十分にまだまだ美しいは、他人様の評価でございます。女性は自らの美への絶対的評価を、それぞれがお持ちでございます。他人がなんと言おうと聞く耳を持たないのでございます。横一本の目の下のシワ、によってミス秋田、ミス・カネボウ、AVクイーンの栄光の座を投げうって主婦の道を選択した私の家内の生き方が、なによりの証拠でございまいす。
飯島愛の引退宣言を私はとても好ましく感じています。英雄は老いたりをみせず、という中国の言葉があります。由に中国共産党の幹部で白髪の者は皆無であります。美女は老いたりを見せず、もまた至言でありましょう。

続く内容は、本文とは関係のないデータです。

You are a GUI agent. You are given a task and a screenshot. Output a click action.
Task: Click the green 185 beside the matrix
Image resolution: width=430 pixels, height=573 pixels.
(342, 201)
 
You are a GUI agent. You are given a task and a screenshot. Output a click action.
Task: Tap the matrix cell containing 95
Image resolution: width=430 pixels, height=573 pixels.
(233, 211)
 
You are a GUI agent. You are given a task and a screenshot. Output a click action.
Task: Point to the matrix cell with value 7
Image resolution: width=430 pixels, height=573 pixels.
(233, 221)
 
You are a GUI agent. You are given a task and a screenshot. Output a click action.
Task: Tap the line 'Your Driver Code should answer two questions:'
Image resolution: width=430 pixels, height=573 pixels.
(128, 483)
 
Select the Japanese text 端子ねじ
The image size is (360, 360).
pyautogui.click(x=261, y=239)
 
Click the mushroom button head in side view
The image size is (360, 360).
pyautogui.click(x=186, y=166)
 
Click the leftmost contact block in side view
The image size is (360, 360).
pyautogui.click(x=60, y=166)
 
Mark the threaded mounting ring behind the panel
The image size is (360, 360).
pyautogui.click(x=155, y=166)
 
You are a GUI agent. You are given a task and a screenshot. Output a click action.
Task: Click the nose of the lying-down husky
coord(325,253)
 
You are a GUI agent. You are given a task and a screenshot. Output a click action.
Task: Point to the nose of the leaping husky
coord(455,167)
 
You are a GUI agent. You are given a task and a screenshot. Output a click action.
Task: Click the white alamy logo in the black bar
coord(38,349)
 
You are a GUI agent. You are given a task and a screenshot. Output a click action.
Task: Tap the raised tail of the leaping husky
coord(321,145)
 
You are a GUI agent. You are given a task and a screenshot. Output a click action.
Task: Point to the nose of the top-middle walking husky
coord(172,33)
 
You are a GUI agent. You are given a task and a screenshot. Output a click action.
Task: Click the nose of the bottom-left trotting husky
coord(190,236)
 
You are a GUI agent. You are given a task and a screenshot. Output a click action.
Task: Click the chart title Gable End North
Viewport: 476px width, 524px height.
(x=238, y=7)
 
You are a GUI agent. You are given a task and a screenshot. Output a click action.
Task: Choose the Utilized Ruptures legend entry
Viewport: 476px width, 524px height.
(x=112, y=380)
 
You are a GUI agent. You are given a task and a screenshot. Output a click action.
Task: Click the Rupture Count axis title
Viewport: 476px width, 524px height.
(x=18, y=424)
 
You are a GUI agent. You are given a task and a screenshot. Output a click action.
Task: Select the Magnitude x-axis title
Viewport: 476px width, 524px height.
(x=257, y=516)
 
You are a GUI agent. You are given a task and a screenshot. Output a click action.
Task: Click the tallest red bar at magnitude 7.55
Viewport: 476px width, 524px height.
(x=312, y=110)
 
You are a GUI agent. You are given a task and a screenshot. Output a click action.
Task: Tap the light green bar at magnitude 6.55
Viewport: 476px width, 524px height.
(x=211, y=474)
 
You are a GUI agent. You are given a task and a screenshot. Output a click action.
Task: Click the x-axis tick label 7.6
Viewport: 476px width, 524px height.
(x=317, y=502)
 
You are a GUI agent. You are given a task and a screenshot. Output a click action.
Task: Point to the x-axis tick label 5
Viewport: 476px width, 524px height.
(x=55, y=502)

いさぎよい、飯島愛の引退は三島由紀夫の割腹に匹敵するほどの痛快事でございます。飯島愛はこれで小津監督作品の主演女優原某女のごとき、伝説の人、となりました。これまで元AV女優とさげすまれてきた女性が見せたあざやかな引きぎわに、誰であれ決して失ってはならない人間の誇り、をみたのでございます。